▶ _Activity_
Copy word for word the part of the article on Marion County school enrollment that starts with "Centre USD 397" and goes on through "math and science.".

▶ _Excerpted text_
Online program makes Centre the exception
Most school districts in Marion County suffered enrollment decreases this fall.
That is a problem, because state funding is determined on a per-pupil basis. State aid to schools is $4,012 per student of weighted enrollment.
Weighted enrollment, or full-time equivalent (FTE), differs from actual enrollment based on several factors. Kindergartners don’t count as full students, with the expectation that most schools provide half-day kindergarten.
Schools also receive extra weighting for transporting students, vocational training, free lunches, and other factors.
Those weightings are provided because it is more expensive to provide those services, Hillsboro USD 410 Superintendent Steve Noble said.
Centre USD 397 was the exception to the trend of decreasing enrollment in the county.
The district had a 13.1 percent increase in weighted enrollment from 2009 to 2010, primarily because the district’s online programs have attracted 25 students.
That increase accompanies an 8.2 percent increase in the actual number of students enrolled, to 276. Some of the students in the virtual program live in the district, but others are from across Kansas, Superintendent Jerri Kemble said.
The district also had a net gain of five “brick-and-mortar” students, Kemble said. The addition of the online program makes the school more attractive for all students, she said, because it increases the courses available to students, especially for upper-level math and science.

▶ _Recorded information_
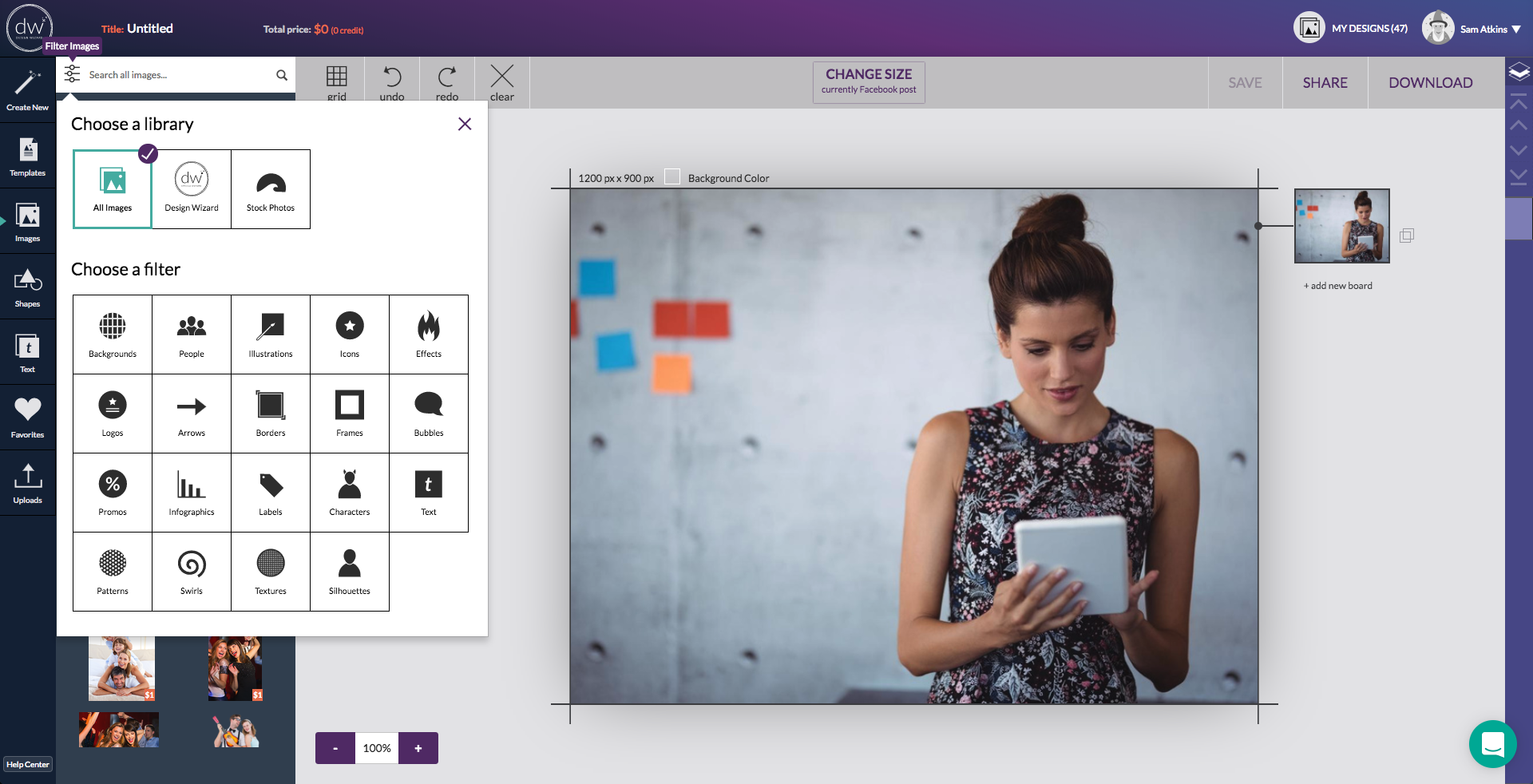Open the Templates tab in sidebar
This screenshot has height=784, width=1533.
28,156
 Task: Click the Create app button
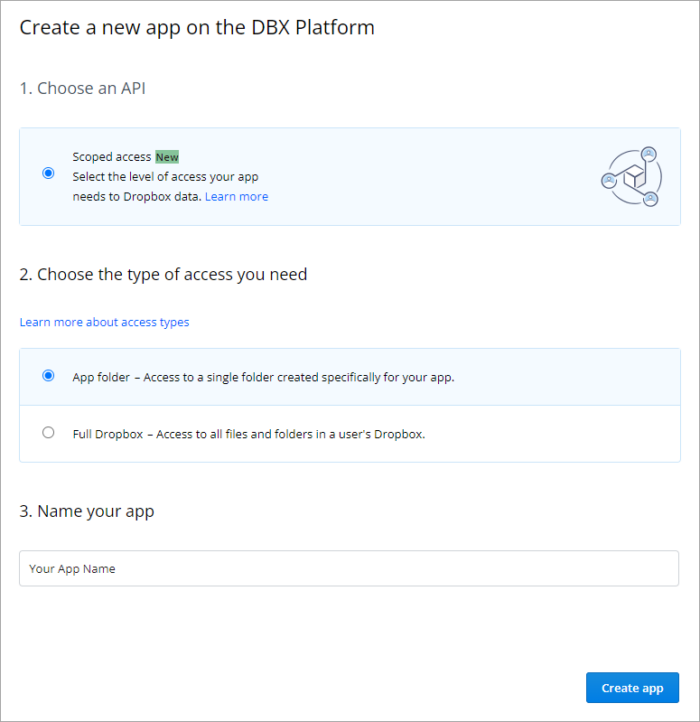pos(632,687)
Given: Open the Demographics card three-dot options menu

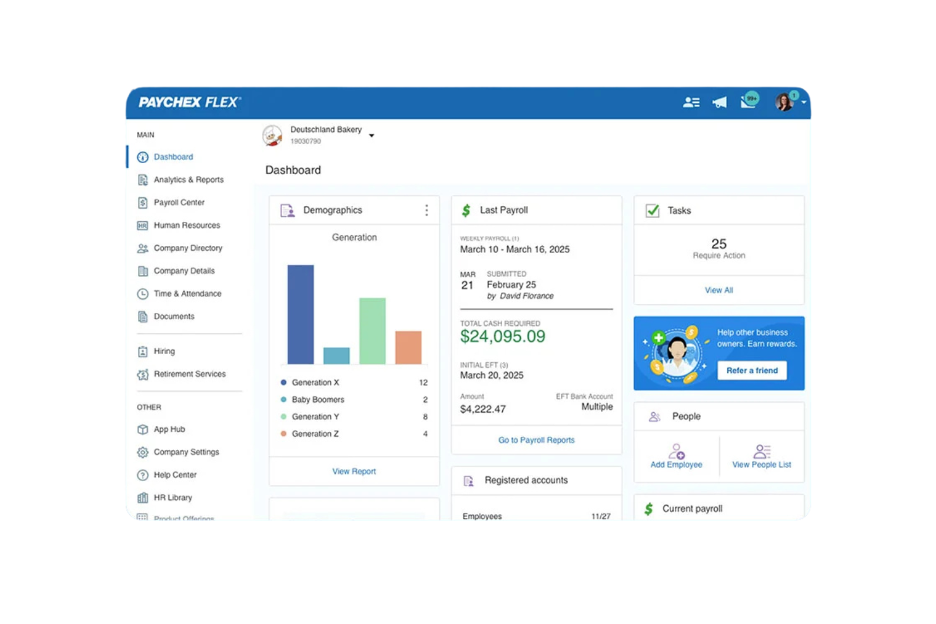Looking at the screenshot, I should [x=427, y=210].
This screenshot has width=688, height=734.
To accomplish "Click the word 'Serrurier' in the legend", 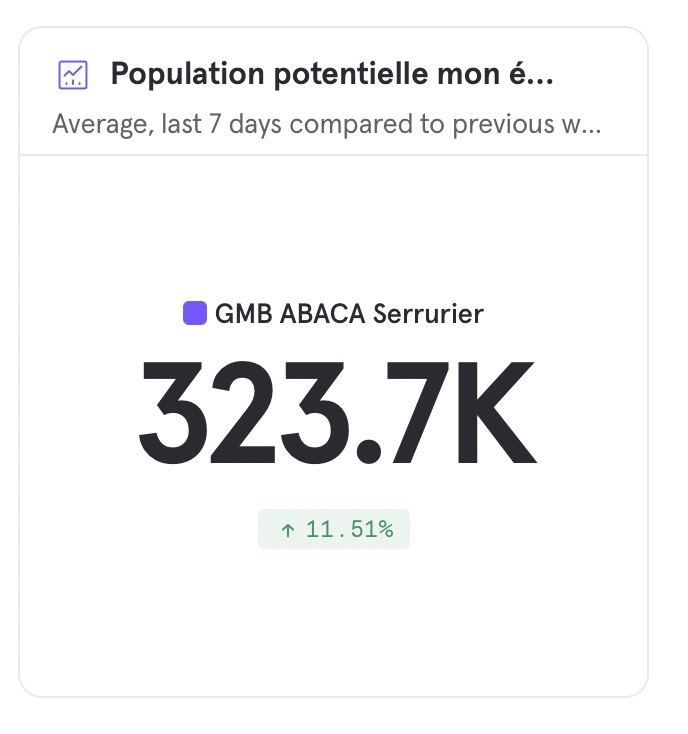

▶ _Worked solution_
Centre USD 397 was the exception to the trend of decreasing enrollment in the county.
The district had a 13.1 percent increase in weighted enrollment from 2009 to 2010, primarily because the district’s online programs have attracted 25 students.
That increase accompanies an 8.2 percent increase in the actual number of students enrolled, to 276. Some of the students in the virtual program live in the district, but others are from across Kansas, Superintendent Jerri Kemble said.
The district also had a net gain of five “brick-and-mortar” students, Kemble said. The addition of the online program makes the school more attractive for all students, she said, because it increases the courses available to students, especially for upper-level math and science.